Market share sacrificed to profit -- Vestas hits most targets

Vestas, the world's largest wind turbine supplier, is admitting it cannot both increase its profit to 10-12% of turnover and achieve a world market share of 35%. The company has lowered its expectations to a market share of 30-32%, to be reached next year along with an earnings margin before interest and tax (EBIT) of 10-12%. Its market share in 2005 and 2006 was 28%.

According to Vestas' third quarter report released last month, it is on track to meet those goals. Turnover for the quarter increased to EUR 1.15 billion from EUR 842 million in the same quarter last year and EBIT followed suit, rising to 8.9% from 4.8%. End year EBIT is forecast to be around that level.

Vestas management warns that the company's 80,000 shareholders, including the 3000 foreign investors who today own 60% of the company, should not expect to see a dividend. Instead, at next year's annual meeting the board will recommend letting the money stay in the company.

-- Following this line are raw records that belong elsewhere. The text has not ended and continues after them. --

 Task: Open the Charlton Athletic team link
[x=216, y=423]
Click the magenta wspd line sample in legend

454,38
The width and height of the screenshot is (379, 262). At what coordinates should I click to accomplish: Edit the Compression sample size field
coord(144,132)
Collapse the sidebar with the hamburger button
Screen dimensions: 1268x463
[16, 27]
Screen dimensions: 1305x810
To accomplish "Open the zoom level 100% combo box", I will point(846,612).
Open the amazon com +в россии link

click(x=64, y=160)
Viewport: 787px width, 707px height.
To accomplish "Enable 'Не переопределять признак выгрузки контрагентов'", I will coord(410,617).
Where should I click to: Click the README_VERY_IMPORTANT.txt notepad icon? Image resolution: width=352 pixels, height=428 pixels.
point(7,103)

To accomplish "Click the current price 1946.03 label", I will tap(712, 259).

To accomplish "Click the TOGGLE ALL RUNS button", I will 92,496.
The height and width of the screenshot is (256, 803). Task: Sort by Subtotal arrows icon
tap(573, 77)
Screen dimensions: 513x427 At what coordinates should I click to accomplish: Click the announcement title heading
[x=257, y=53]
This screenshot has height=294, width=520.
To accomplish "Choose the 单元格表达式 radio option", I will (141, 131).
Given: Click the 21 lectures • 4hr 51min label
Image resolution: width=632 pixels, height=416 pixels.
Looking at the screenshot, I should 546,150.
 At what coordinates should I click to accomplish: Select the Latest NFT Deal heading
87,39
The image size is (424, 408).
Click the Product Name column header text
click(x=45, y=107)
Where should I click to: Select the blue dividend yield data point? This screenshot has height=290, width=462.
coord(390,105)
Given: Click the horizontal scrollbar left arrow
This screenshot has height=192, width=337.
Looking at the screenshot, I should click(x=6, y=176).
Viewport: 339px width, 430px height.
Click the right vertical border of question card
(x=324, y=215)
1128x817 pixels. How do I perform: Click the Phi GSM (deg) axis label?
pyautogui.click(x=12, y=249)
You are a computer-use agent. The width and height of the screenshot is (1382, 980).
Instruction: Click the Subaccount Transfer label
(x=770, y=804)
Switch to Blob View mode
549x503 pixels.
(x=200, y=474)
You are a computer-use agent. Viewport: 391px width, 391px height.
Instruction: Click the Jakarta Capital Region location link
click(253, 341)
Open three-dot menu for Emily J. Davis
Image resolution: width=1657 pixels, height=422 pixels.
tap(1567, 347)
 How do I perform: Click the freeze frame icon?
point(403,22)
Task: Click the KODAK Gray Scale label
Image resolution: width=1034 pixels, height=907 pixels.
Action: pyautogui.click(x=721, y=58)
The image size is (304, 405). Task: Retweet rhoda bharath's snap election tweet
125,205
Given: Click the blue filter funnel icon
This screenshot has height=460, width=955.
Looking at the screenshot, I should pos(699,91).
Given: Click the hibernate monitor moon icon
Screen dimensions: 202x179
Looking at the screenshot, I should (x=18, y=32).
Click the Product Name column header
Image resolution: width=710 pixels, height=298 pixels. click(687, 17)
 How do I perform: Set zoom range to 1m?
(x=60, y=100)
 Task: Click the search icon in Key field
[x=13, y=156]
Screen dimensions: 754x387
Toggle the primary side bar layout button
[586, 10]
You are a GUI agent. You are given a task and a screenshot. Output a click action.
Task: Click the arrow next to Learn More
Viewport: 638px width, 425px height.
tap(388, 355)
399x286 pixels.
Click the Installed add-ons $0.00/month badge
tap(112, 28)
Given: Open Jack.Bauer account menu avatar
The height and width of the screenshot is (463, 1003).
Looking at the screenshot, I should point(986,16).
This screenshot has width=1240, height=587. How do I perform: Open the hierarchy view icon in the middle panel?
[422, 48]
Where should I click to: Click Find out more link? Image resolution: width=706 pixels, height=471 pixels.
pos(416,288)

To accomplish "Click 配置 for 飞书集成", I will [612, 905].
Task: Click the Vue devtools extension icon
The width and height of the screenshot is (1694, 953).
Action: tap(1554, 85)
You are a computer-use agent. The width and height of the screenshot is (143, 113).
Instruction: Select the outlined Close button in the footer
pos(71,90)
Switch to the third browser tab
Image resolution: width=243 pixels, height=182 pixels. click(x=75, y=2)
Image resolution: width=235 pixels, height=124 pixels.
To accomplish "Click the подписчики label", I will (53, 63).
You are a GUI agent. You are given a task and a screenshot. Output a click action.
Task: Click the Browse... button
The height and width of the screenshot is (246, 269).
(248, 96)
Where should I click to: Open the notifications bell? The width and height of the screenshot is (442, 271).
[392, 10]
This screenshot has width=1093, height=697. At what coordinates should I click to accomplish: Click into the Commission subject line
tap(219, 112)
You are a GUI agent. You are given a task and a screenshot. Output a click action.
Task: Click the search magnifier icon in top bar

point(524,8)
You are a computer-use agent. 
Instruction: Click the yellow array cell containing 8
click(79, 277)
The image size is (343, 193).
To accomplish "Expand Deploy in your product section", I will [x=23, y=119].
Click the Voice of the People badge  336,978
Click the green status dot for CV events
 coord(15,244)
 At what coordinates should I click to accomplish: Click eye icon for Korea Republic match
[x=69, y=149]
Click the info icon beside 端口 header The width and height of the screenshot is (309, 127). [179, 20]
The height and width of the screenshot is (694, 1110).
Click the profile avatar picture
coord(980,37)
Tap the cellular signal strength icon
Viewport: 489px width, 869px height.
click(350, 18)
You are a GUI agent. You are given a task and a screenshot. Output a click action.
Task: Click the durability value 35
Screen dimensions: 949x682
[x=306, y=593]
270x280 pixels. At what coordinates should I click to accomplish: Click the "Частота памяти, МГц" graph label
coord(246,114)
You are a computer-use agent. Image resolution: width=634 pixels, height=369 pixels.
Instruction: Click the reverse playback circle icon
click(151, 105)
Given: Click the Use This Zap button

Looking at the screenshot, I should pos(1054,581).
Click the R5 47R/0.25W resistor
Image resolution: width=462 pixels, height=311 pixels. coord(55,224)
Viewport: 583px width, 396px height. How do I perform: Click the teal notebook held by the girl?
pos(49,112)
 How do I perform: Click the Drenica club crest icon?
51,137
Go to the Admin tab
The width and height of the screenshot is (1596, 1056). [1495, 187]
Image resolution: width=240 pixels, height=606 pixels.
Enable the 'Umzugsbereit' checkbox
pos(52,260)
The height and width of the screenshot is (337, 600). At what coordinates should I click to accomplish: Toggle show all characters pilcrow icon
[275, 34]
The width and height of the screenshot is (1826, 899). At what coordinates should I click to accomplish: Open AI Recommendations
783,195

The intention is to raise Vestas' solvency ratio to at least 40%.

The company's 15,000 employees will be offered a performance bonus from January 1 which could give them 5-8% on top of their annual salary if pre-set goals are reached with respect to profit, cost efficiency and customer loyalty.

Among the challenges, Vestas is still facing up to 15 months delivery time on key components, also several years into the future; rising prices of raw material and transportation, "unstable shipments" and "disruption in production," additional warranty provisions "due to sub-standard quality;" and a falling dollar, a risk it will attempt to reduce by expansion outside the Euro-zone, for example in the US and China.

Turnover for 2007 is forecast to end at EUR 4.5 billion and the company is predicting a 25% increase in 2008 to EUR 5.7 billion.